- **RECORD EXCERPTS**
######
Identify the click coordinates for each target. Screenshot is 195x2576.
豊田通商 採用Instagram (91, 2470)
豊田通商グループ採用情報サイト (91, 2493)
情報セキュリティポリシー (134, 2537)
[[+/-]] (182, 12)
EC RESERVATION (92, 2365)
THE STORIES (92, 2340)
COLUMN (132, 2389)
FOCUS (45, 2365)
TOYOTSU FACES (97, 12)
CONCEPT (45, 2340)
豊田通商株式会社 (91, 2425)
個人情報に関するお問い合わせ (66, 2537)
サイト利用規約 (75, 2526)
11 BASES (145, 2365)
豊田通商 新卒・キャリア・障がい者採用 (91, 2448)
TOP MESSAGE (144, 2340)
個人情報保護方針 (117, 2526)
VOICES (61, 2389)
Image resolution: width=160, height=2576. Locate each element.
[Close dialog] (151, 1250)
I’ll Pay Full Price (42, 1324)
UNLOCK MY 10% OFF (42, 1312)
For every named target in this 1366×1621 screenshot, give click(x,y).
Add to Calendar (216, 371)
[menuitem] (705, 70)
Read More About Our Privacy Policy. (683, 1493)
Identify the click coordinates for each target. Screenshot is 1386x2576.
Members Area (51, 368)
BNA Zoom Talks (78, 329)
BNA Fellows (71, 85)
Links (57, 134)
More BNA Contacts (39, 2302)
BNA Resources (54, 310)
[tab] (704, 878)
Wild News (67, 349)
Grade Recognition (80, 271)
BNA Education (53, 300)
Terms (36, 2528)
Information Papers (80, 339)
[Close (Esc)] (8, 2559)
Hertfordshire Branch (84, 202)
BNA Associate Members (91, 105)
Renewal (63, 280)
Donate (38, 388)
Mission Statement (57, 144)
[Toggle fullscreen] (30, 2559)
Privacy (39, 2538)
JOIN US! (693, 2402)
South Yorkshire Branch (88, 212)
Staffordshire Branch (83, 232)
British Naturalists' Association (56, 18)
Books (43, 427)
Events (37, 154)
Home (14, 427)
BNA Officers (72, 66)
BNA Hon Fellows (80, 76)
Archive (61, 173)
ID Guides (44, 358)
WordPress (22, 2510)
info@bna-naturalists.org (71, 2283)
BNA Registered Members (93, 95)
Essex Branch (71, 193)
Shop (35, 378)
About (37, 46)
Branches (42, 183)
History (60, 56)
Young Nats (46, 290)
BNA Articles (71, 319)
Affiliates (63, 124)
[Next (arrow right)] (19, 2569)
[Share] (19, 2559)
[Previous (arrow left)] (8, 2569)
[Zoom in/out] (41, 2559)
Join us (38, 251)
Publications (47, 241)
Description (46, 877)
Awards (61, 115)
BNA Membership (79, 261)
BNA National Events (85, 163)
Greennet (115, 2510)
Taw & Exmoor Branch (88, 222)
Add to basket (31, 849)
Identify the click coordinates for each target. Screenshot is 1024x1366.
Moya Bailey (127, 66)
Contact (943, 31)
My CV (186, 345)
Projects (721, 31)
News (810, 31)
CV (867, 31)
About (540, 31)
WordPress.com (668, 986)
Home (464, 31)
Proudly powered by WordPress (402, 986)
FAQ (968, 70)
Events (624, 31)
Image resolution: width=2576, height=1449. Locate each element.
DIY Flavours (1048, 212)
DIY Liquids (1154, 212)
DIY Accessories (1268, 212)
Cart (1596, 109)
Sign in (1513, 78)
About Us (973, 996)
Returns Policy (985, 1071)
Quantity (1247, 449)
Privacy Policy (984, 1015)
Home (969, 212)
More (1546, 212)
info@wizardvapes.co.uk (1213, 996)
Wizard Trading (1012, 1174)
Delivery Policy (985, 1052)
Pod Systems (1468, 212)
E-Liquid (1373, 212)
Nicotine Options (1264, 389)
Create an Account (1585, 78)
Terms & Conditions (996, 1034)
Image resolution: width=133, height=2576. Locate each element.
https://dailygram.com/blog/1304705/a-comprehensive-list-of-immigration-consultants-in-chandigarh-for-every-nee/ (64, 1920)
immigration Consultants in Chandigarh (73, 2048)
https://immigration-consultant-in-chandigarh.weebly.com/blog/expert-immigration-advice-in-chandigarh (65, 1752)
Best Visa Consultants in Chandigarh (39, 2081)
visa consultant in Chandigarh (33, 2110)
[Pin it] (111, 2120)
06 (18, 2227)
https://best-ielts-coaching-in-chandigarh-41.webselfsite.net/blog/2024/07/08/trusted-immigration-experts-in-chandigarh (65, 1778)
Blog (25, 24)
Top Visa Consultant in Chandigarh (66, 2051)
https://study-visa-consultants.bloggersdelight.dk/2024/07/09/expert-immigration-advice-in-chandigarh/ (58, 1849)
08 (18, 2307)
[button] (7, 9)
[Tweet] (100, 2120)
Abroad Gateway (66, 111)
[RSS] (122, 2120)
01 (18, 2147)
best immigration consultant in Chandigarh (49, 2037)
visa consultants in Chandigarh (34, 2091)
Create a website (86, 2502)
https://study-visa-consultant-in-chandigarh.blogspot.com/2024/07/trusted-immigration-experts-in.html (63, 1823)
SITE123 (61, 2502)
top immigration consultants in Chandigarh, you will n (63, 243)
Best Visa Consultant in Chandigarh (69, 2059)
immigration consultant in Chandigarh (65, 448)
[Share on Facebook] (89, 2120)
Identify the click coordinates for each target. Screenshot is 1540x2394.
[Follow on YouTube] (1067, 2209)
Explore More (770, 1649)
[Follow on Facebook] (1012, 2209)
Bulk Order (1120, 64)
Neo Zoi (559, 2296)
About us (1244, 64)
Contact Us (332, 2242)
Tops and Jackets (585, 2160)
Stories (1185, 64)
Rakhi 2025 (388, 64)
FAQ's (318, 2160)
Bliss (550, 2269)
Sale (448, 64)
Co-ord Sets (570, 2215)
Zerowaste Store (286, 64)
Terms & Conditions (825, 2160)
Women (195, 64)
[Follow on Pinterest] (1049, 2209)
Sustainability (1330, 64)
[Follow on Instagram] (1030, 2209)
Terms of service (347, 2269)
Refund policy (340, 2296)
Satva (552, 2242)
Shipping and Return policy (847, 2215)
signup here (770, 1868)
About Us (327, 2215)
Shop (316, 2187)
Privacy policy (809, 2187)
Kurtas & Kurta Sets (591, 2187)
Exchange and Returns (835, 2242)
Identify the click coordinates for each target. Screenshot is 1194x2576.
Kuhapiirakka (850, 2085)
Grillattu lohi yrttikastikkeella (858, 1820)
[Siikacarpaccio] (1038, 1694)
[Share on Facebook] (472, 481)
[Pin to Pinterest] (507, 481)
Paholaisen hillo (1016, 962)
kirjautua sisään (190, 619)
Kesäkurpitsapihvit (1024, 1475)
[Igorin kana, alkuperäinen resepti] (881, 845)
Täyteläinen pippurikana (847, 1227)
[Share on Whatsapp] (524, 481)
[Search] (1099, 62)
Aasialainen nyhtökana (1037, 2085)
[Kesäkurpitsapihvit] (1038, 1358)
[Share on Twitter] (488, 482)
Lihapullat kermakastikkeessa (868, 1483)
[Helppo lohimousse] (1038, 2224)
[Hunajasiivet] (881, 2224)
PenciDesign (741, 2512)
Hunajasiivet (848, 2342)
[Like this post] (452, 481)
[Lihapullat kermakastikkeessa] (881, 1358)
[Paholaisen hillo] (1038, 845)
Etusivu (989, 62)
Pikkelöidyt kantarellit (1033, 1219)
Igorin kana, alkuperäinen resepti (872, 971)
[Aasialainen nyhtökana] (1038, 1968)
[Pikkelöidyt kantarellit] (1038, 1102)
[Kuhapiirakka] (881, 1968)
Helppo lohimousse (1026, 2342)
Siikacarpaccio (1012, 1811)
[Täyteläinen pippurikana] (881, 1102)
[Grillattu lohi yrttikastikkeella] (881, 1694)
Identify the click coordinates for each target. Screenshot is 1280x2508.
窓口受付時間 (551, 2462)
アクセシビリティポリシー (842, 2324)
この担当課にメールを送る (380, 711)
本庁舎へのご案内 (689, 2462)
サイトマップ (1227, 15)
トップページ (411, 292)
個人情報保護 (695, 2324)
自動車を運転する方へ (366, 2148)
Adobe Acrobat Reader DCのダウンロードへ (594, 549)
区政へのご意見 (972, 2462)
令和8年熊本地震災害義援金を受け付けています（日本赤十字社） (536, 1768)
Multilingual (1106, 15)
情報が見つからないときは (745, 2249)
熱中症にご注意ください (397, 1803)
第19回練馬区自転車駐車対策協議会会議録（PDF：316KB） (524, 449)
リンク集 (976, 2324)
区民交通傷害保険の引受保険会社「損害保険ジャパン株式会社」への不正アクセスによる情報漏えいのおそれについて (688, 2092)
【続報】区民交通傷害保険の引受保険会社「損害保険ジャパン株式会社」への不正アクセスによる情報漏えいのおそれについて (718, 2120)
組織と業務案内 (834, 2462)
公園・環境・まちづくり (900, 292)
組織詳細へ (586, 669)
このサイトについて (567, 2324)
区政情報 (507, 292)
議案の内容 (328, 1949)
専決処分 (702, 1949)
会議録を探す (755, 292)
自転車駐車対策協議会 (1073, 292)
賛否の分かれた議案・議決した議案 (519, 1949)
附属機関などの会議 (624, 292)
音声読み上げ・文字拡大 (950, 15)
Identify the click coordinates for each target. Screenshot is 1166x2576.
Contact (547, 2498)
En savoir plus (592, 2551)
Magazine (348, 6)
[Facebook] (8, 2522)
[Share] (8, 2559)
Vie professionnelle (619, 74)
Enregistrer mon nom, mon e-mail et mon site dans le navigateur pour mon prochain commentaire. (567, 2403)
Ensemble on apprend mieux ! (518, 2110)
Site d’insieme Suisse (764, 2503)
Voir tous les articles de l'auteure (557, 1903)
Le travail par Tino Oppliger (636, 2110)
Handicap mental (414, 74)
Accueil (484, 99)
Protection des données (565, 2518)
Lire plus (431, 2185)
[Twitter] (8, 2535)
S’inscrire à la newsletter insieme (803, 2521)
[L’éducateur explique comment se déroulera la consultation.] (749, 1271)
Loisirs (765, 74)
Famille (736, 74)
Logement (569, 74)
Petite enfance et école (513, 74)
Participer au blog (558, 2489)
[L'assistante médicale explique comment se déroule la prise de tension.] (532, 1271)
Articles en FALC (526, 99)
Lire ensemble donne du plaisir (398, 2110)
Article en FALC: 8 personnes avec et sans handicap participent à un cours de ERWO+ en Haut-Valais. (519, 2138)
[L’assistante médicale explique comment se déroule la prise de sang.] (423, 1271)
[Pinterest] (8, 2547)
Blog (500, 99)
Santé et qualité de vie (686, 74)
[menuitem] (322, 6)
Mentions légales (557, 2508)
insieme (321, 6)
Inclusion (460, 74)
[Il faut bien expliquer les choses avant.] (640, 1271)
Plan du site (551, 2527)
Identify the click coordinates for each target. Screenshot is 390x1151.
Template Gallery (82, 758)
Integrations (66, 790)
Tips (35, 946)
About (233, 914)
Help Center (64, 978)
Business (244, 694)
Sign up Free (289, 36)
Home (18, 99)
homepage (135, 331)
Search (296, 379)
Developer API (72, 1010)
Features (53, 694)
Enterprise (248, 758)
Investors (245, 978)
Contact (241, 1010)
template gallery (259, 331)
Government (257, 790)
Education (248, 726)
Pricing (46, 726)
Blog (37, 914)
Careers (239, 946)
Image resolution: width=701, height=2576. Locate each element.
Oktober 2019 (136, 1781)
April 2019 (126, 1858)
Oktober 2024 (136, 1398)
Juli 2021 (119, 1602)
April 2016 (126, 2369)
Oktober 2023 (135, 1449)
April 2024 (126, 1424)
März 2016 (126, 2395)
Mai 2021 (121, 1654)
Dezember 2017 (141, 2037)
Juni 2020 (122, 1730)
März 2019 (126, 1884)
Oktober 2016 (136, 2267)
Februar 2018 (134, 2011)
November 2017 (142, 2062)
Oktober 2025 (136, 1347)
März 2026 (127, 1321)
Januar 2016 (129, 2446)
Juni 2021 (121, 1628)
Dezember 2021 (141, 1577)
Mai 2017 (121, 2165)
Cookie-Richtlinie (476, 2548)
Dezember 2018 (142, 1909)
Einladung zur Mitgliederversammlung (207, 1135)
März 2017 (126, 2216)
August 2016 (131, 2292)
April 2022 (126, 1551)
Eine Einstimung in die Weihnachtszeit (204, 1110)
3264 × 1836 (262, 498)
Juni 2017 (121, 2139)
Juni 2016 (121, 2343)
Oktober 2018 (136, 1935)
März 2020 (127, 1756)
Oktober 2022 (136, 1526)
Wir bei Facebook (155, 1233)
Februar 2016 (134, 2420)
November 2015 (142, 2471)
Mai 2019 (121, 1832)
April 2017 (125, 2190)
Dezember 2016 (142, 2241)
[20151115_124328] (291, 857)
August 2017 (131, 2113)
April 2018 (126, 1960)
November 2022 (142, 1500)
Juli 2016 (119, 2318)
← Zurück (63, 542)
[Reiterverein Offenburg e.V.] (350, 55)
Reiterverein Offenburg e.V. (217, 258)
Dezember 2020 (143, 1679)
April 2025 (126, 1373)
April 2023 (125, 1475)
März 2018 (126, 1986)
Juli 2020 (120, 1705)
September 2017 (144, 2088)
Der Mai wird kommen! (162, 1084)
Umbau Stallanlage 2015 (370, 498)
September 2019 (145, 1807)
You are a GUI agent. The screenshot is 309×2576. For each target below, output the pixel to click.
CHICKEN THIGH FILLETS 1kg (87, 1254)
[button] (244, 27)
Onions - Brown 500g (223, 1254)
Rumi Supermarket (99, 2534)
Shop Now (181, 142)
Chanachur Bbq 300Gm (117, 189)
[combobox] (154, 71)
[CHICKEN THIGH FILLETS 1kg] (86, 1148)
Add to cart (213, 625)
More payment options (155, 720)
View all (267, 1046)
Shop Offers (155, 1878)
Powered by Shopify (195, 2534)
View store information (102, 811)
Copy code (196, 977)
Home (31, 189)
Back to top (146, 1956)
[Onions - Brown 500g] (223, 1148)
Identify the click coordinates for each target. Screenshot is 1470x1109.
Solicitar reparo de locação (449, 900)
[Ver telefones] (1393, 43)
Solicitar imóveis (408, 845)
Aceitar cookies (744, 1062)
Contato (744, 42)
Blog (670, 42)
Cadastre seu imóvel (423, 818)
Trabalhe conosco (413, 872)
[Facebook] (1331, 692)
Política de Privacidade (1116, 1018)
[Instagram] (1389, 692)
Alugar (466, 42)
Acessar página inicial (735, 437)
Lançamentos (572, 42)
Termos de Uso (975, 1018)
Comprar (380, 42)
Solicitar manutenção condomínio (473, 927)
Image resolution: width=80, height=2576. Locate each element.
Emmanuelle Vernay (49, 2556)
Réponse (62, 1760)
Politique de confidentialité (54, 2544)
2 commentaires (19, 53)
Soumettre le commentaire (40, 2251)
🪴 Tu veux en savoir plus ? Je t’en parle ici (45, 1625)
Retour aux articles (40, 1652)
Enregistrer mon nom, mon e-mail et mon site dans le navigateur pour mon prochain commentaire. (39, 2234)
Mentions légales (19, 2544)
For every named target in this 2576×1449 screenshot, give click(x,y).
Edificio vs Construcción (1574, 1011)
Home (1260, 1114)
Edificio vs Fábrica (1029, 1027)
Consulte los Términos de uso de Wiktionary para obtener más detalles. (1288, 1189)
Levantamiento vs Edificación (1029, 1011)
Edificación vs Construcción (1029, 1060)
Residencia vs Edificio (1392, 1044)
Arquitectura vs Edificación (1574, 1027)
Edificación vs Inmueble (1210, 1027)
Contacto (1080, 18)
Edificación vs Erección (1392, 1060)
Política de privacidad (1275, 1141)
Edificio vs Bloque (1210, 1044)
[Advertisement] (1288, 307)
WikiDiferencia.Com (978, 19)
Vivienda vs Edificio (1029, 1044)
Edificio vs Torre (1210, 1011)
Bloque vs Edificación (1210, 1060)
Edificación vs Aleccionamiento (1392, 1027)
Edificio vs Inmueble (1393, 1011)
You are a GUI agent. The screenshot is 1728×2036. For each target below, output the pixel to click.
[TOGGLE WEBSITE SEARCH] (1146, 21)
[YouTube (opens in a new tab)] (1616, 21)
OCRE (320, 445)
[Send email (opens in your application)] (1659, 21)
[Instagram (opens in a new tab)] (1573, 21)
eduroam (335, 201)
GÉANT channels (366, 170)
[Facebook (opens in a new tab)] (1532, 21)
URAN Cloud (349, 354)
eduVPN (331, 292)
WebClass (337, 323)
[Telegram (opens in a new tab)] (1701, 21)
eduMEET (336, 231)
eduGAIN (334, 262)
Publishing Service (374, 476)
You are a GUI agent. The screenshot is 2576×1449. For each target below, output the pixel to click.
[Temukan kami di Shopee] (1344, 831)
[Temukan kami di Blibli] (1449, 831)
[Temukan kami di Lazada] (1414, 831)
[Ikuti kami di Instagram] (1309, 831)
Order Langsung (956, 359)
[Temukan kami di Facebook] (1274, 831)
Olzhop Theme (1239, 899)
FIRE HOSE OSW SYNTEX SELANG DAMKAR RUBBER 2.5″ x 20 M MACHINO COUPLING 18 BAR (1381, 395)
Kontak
######
- **ACTIVITY**
Going down the listing above, begin printing at the line with "Shipping and Return policy (847, 2215)" and finish with the line with "Kesäkurpitsapihvit (1024, 1475)", exactly as they appear.

- **OUTPUT FOR THIS EXERCISE**
Shipping and Return policy (847, 2215)
signup here (770, 1868)
About Us (327, 2215)
Shop (316, 2187)
Privacy policy (809, 2187)
Kurtas & Kurta Sets (591, 2187)
Exchange and Returns (835, 2242)
Identify the click coordinates for each target. Screenshot is 1194x2576.
Kuhapiirakka (850, 2085)
Grillattu lohi yrttikastikkeella (858, 1820)
[Siikacarpaccio] (1038, 1694)
[Share on Facebook] (472, 481)
[Pin to Pinterest] (507, 481)
Paholaisen hillo (1016, 962)
kirjautua sisään (190, 619)
Kesäkurpitsapihvit (1024, 1475)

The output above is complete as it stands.